TRY IT: When you write the records again, keep every line exactly as it was.

DATA FOR PROCESSING:
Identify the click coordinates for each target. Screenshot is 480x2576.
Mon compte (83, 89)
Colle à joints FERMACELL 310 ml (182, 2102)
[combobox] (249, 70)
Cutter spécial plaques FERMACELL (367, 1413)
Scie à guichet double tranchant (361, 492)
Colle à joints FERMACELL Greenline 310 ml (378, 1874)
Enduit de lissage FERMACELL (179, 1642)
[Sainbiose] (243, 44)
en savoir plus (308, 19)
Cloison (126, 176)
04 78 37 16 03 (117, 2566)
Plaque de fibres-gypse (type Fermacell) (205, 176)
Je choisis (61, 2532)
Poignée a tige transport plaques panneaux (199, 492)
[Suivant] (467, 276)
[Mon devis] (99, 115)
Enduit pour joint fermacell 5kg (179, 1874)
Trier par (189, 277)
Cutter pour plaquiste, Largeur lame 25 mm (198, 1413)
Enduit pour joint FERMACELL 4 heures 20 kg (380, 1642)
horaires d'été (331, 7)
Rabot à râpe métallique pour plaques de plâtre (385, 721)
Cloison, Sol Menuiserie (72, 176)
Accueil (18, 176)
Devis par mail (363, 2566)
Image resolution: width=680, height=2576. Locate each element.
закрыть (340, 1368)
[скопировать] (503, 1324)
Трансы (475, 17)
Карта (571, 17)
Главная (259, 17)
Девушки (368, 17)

YOUR RESPONSE:
Identify the click coordinates for each target. Screenshot is 480x2576.
Mon compte (83, 89)
Colle à joints FERMACELL 310 ml (182, 2102)
[combobox] (249, 70)
Cutter spécial plaques FERMACELL (367, 1413)
Scie à guichet double tranchant (361, 492)
Colle à joints FERMACELL Greenline 310 ml (378, 1874)
Enduit de lissage FERMACELL (179, 1642)
[Sainbiose] (243, 44)
en savoir plus (308, 19)
Cloison (126, 176)
04 78 37 16 03 (117, 2566)
Plaque de fibres-gypse (type Fermacell) (205, 176)
Je choisis (61, 2532)
Poignée a tige transport plaques panneaux (199, 492)
[Suivant] (467, 276)
[Mon devis] (99, 115)
Enduit pour joint fermacell 5kg (179, 1874)
Trier par (189, 277)
Cutter pour plaquiste, Largeur lame 25 mm (198, 1413)
Enduit pour joint FERMACELL 4 heures 20 kg (380, 1642)
horaires d'été (331, 7)
Rabot à râpe métallique pour plaques de plâtre (385, 721)
Cloison, Sol Menuiserie (72, 176)
Accueil (18, 176)
Devis par mail (363, 2566)
Image resolution: width=680, height=2576. Locate each element.
закрыть (340, 1368)
[скопировать] (503, 1324)
Трансы (475, 17)
Карта (571, 17)
Главная (259, 17)
Девушки (368, 17)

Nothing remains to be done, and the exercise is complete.